**About this exercise:**
Answer these questions from the account of hospital stays below:
1. What illness did the roommate have?
2. How old was the kid who wrote a poem?
3. In which room did the third hospital allow time with Nestle?

**Extract provided:**

--------

Hm. I also remember a nurse trying to keep it light, saying I should have told her something was wrong.
I remember now. I was so sad. The doctor was trying out medications, and had tried an antidepressant for me -- but on a weekend. So when it went really, really South, the nurses could only do so much.
Also that woman had probably just died, and I was still thinking of the nurses in the last hospital.
But I wasn't being ignored there. The nurses liked me there. When I tried to help me drug addict feel better, they told me lightly that they were impressed with me but I should leave her alone. They warned me she wasn't really friendly no matter if the person was in authority or another patient like me.
Turned out later a court had ordered her stay at the hospital. Several of the patients were in that boat, but this one was far from okay. I remember how distraught her college-aged (general definition, not my 80-year-old classmate from 2013!) friends looked when they tried to talk to her.
I played a board game with my mom there. They let my mom see me at that last hospital. She showed up any time she was allowed to. She brought Nestle in with permission, and I tried not to be angry that my mom had clearly not groomed her in the entire week+. She even has fleas. She was so miserable. I started trying to get discharged after that.
First thing I did was treat Nestle for fleas (like all dogs, she's allergic to them), take her on a good walk (my mom can't walk), and rant at her about how it offended me slightly that the hospital even allowed her in when she had fleas.
My roommate had hepatitis C and even though I'm very sure fleas can't spread that, I was still worried about it, after I saw a flea on my clothes.
My dog hasn't had fleas since. I literally picked them off. I care about her health very much.
It was better in the third hospital. I think they allowed Nestle in anyway despite health violations because they liked me. They let me hang out with Nestle from within their conference room too -- they trusted me.
In the second hospital, I made friends with a kid who wrote me a poem about how I was nice to him. (He was mentally retarded, but intelligence has nothing to do with how good of a friend you are. He was self conscious about his intelligence. He was 15.) I try to read that poem without thinking of a pencil in his eye. I wish I could have kept up contact with him, but if I ask for contact info, he might get confused as it was against the rules for good reason, and his judgements skills weren't fantastic. He might try to befriend the wrong person.
In the second hospital is when that one kid who was a father who loved his daughter asked me for a printed copy of my cancer thing. I had a general idea at the time for killing cancer (my family members were dying constantly from cancer).
The nurses acted like I was insane in that hospital, except for one or two. They roomed me with someone who was, who I was trying to be nice to because I don't like leaving people out and that's not a bad thing unless that person had been evil, but they used it against me. Even told other teenagers I was dangerous and weird.
That's about as far as I'm going for now. I'm getting pretty uncomfortable.

--------

**Excerpted data:**
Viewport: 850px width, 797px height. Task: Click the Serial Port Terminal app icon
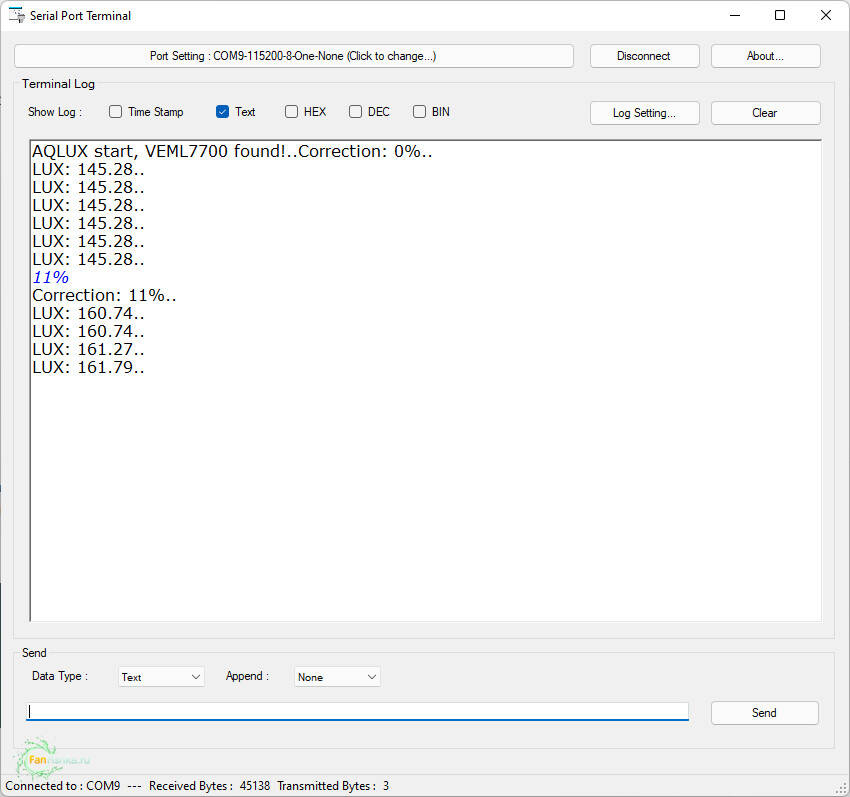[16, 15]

--------

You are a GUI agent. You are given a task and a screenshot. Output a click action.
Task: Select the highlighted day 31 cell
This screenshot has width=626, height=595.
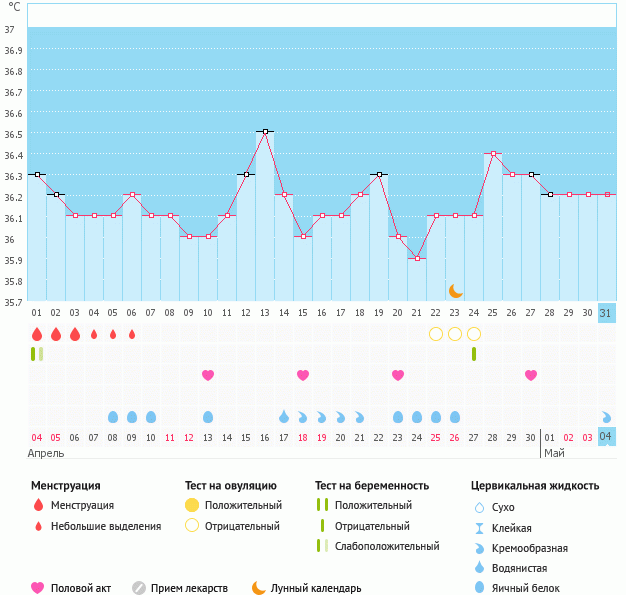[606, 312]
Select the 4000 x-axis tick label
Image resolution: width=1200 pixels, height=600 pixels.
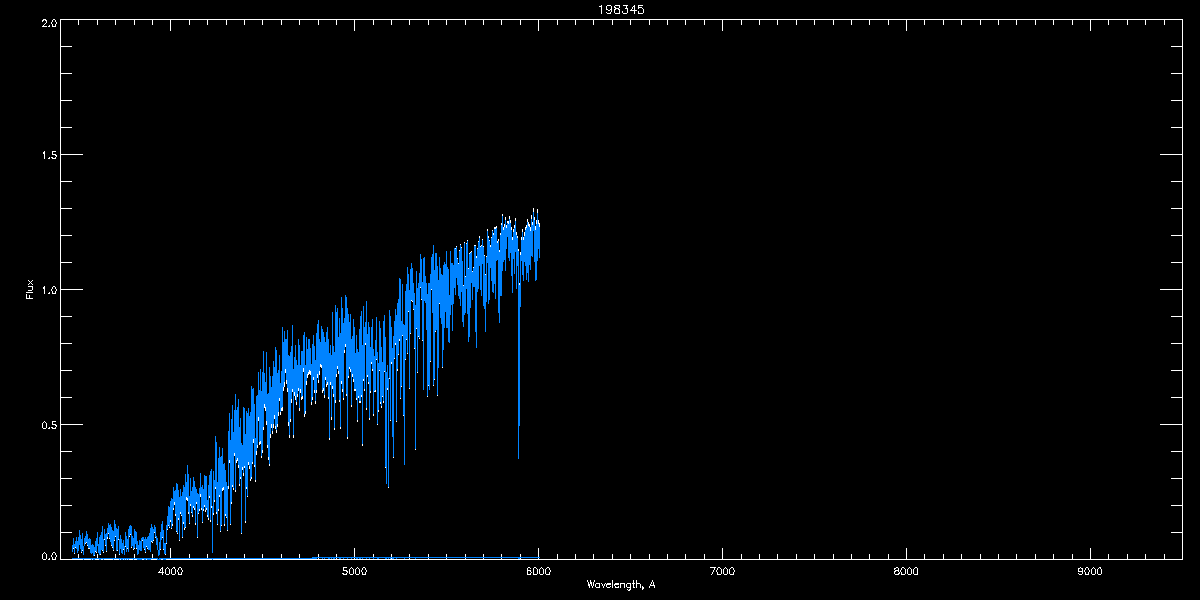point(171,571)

--------

**Problem solution:**
1. Hepatitis C
2. 15
3. The conference room